Di tengah ancaman cuaca dan gempa, BMKG juga meluncurkan operasi modifikasi cuaca (OMC) di provinsi Riau. Operasi ini bertujuan menekan risiko kebakaran hutan dan lahan (karhutla) menjelang puncak musim kemarau. Kepala BMKG, Teuku Faisal Fathani, menekankan bahwa penyemaian awan pada masa transisi musim lebih efektif dibandingkan menunggu kondisi kering penuh. Hingga 18 April 2026, tim OMC telah melakukan tujuh sortey penerbangan dengan total bahan semai mencapai 5.600 kilogram, difokuskan pada lahan gambut yang paling rawan terbakar.

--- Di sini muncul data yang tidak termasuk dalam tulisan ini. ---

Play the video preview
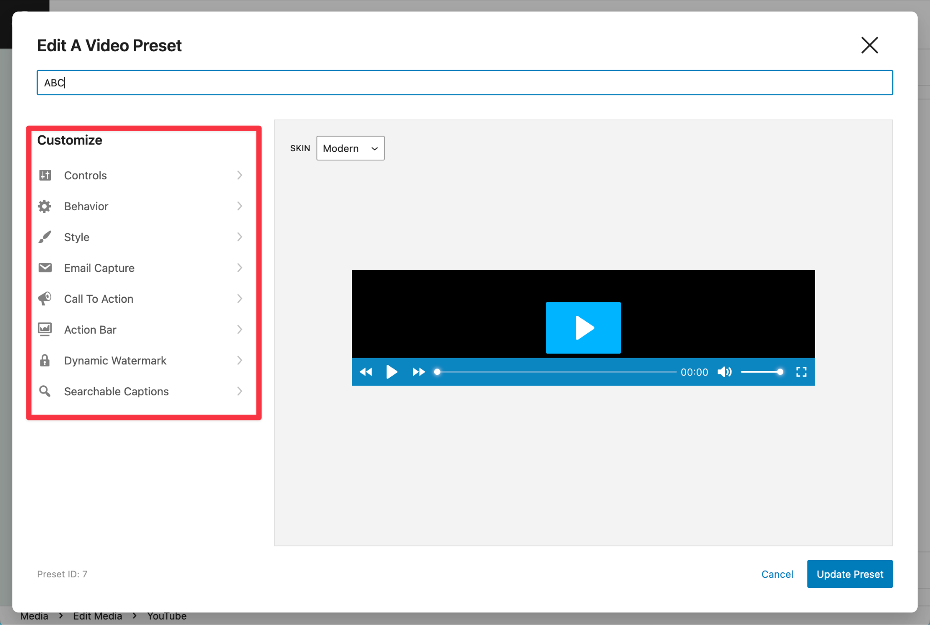Image resolution: width=930 pixels, height=625 pixels. [x=583, y=328]
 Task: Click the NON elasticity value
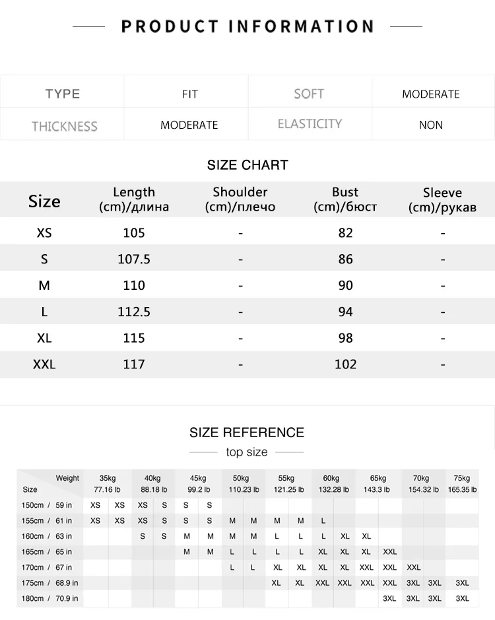[431, 125]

Selain itu, BMKG memprediksi kondisi cuaca di Maluku Utara pada Rabu, 22 April 2026, akan didominasi oleh awan tebal dengan kemungkinan hujan ringan. Meskipun tidak termasuk dalam zona bahaya utama, warga di daerah tersebut tetap disarankan untuk memantau pembaruan prakiraan melalui portal resmi BMKG, aplikasi InfoBMKG, atau akun media sosial @infobmkg.
- Cuaca ekstrem: Hujan lebat dan angin kencang di Jawa Barat, potensi hujan di wilayah lain.

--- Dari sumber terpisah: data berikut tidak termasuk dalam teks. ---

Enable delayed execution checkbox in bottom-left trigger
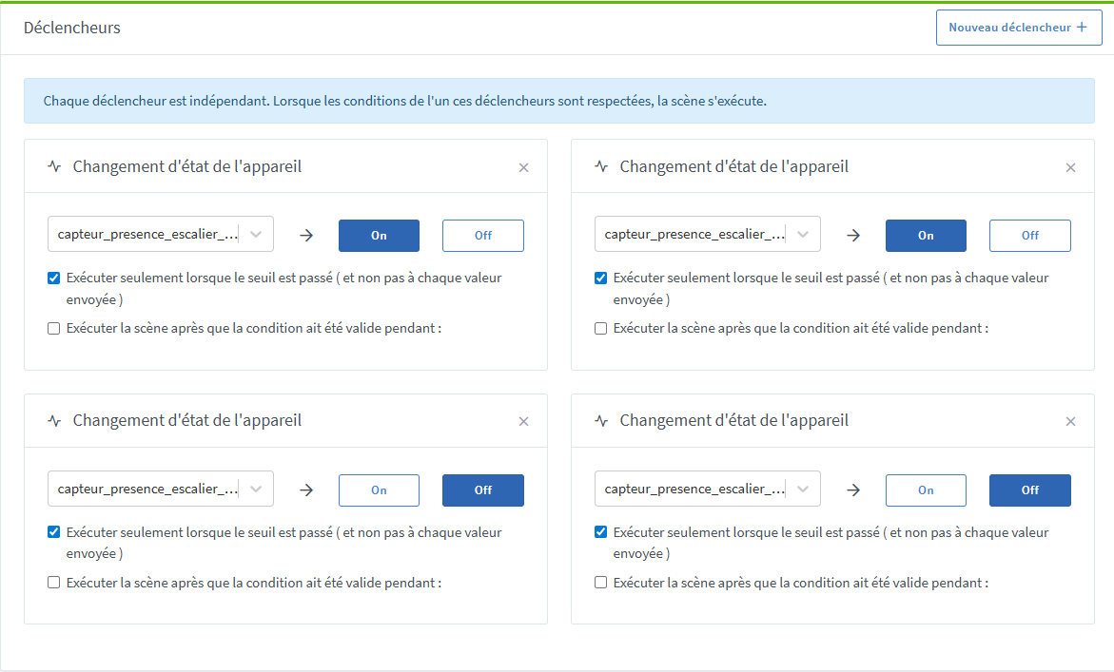 point(54,583)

- Gempa dangkal: Magnitudo 5,7‑6,0 di Timor Tengah Utara, tidak menimbulkan tsunami.
- Operasi OMC: Penyemaian awan di Riau untuk mencegah karhutla.
- Pemantauan terus‑menerus: BMKG mengajak publik memeriksa update cuaca dan gempa secara berkala.
Kesimpulannya, kombinasi antara peringatan cuaca, gempa bumi, dan upaya modifikasi iklim menegaskan peran kritis BMKG dalam melindungi keselamatan publik. Masyarakat diimbau untuk tidak mengabaikan peringatan, menyiapkan langkah antisipatif, dan tetap mengikuti informasi resmi. Dengan koordinasi yang baik antara pemerintah, lembaga penanggulangan bencana, dan masyarakat, dampak potensial dari fenomena alam ini dapat diminimalkan.